State Sen. Lena Taylor announced Tuesday, September 3, 2019, she will challenge Mayor Tom Barrett in 2020.
At a press conference outside her Capitol Drive home Tuesday, the fourth-term Democratic senator recounted growing up in a Milwaukee she says is different from today.
“We are at a crossroads,” she said.
Taylor cited what she sees as a lack of action on the part of Barrett’s administration to address issues in the city.
Her announcement follows years of speculation that she might be interested in the position.
Taylor, 53, has criticized Barrett on a variety of fronts, previously telling the Journal Sentinel that he is “disconnected” from voters on issues of race, job creation, concerns over police, income inequality and issues at the city’s health department.

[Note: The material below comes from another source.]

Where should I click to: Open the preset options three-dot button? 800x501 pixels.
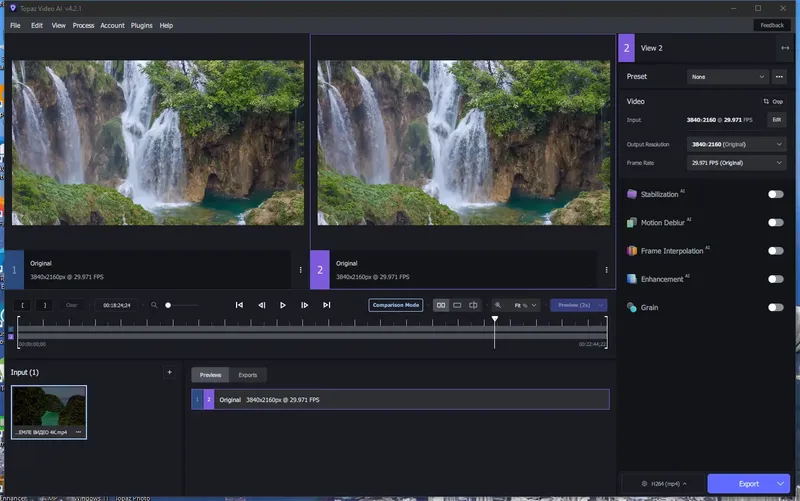(x=779, y=77)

Taylor was first elected to the state Assembly in a special election in April 2003 and was elected to the state Senate the next year.
Taylor ran against Scott Walker in 2008 when he was Milwaukee County executive, and although she lost the race, she carried the city by 5,000 votes.
When Walker became governor, she was one of the Democratic state senators who fled the state in an effort to block a vote on Act 10, Walker’s legislation that limited the power of public employee unions.
Taylor has also had a series of controversies over her tenure.
In 2018, she received a disorderly conduct municipal citation for berating a bank teller. The teller and four witnesses told Milwaukee police that Taylor called the teller a “house (N-word)” after a dispute over depositing an $825 check, according to police reports.
She pleaded no contest and paid a fine, according to city records.
In the weeks that followed, a Senate human resources investigation found that she bullied her staff and retaliated against an employee for using family and medical leave. She was subsequently removed from the state Legislature’s Joint Finance Committee, which at the time she called a “political lynching.”
Taylor will join a number of other candidates.
Ald. Tony Zielinski announced his run for the position in late 2017. Late last year, Common Council President Ashanti Hamilton filed papers to run for the office, but he hasn’t made a formal announcement. It’s unclear if he actually will run.
Barrett has yet to formally announce a re-election effort, but his campaign was sitting on $811,000, according to reports filed in July. Zielinski had more than $574,000, most of which came from his own pocket.
Taylor had about $2,200 cash on hand, according to her July campaign finance report. That includes an outstanding balance of about $35,500 she’s loaned to her campaign.
It was unclear whether Taylor is abandoning plans to seek re-election to the Senate in the fall of 2020.